At first blush, the question seems uncomplicated and slightly mundane. Who cares about police canines? The vast majority of drivers won’t be drug kingpins or carry illegal contraband in their cars. But the Fourth Amendment doesn’t exist to protect drug traffickers; it protects everyone from police overreach. Whatever the court decides on any Fourth Amendment case—the court accepts a number of them every year—should matter to everyone.
And judging from how oral arguments in Rodriguez played out, you have reason to worry about how the justices will rule. Because for an hour, they grappled, interrupted one another, suggested potential rules, posed lengthy hypotheticals, and in the end couldn’t seem to reach any consensus on how to decide the case. Viewed charitably, the hearing was a hot mess.
The apparent confusion in the courtroom was useful in one respect: It illuminated the cluelessness of Chief Justice John Roberts when it comes to traffic stops. Addressing the lawyer who was representing Dennys Rodriguez, the petitioner in the case, Roberts said, “Usually, people have told me, when you’re stopped, the officer says, ‘License and registration.’ ”

### Data lines

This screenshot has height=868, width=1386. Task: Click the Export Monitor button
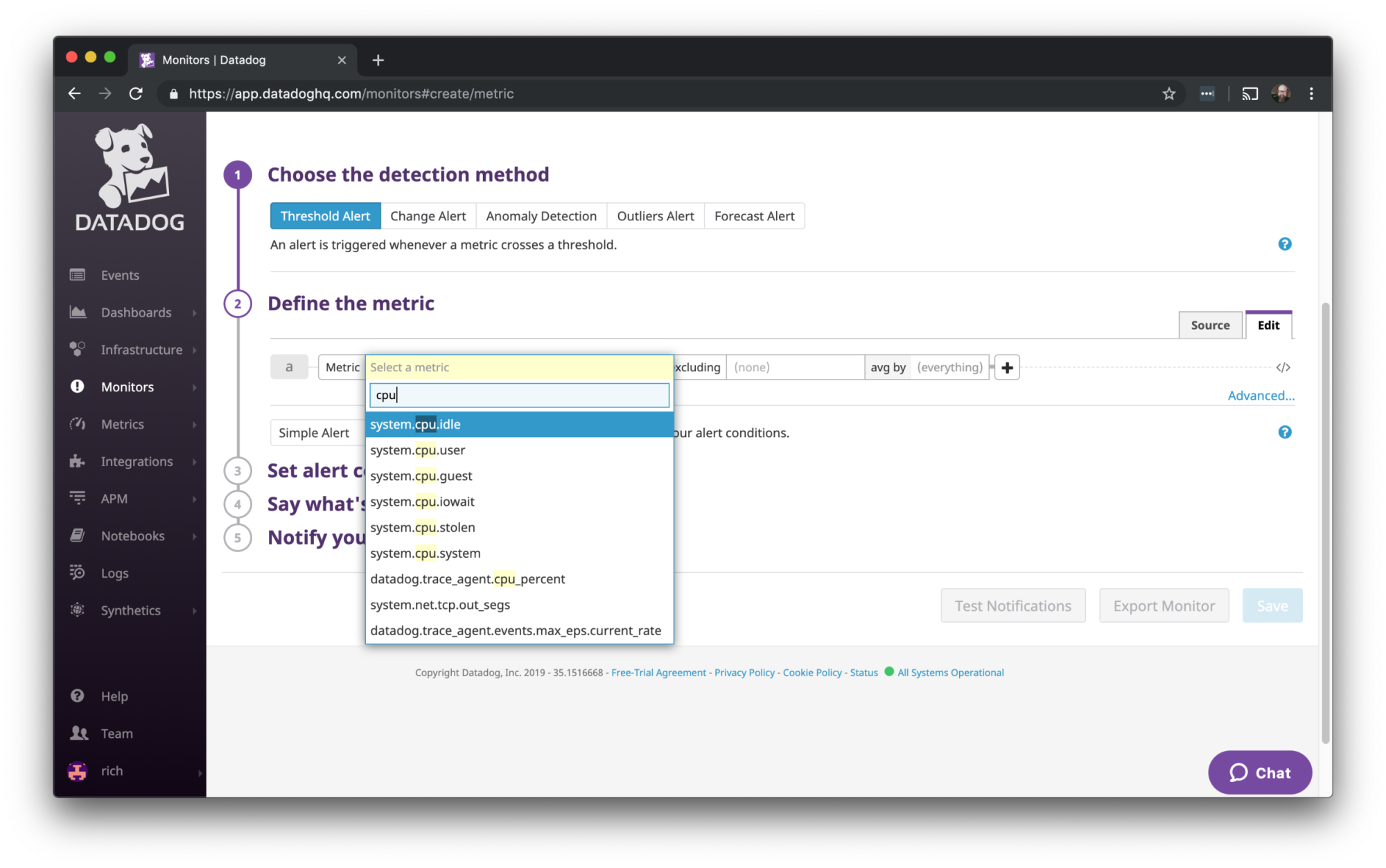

### Objectives
**1.** In the commentary on the Rodriguez case, does each statement below agree with the text? Answer yes or no for each, quoting the words that decide it. (a) The Fourth Amendment exists to protect drug traffickers. (b) The justices heard oral arguments in Rodriguez for an hour. (c) Dennys Rodriguez was the respondent in the case.
**2.** Could you copy, word for word, everything in the commentary on the Rodriguez case from "And judging from" down to "a hot mess."?

### Results by task
**1.**
(a) No: "the Fourth Amendment doesn’t exist to protect drug traffickers; it protects everyone from police overreach."
(b) Yes: "for an hour, they grappled, interrupted one another"
(c) No: "Dennys Rodriguez, the petitioner in the case"

**2.**
And judging from how oral arguments in Rodriguez played out, you have reason to worry about how the justices will rule. Because for an hour, they grappled, interrupted one another, suggested potential rules, posed lengthy hypotheticals, and in the end couldn’t seem to reach any consensus on how to decide the case. Viewed charitably, the hearing was a hot mess.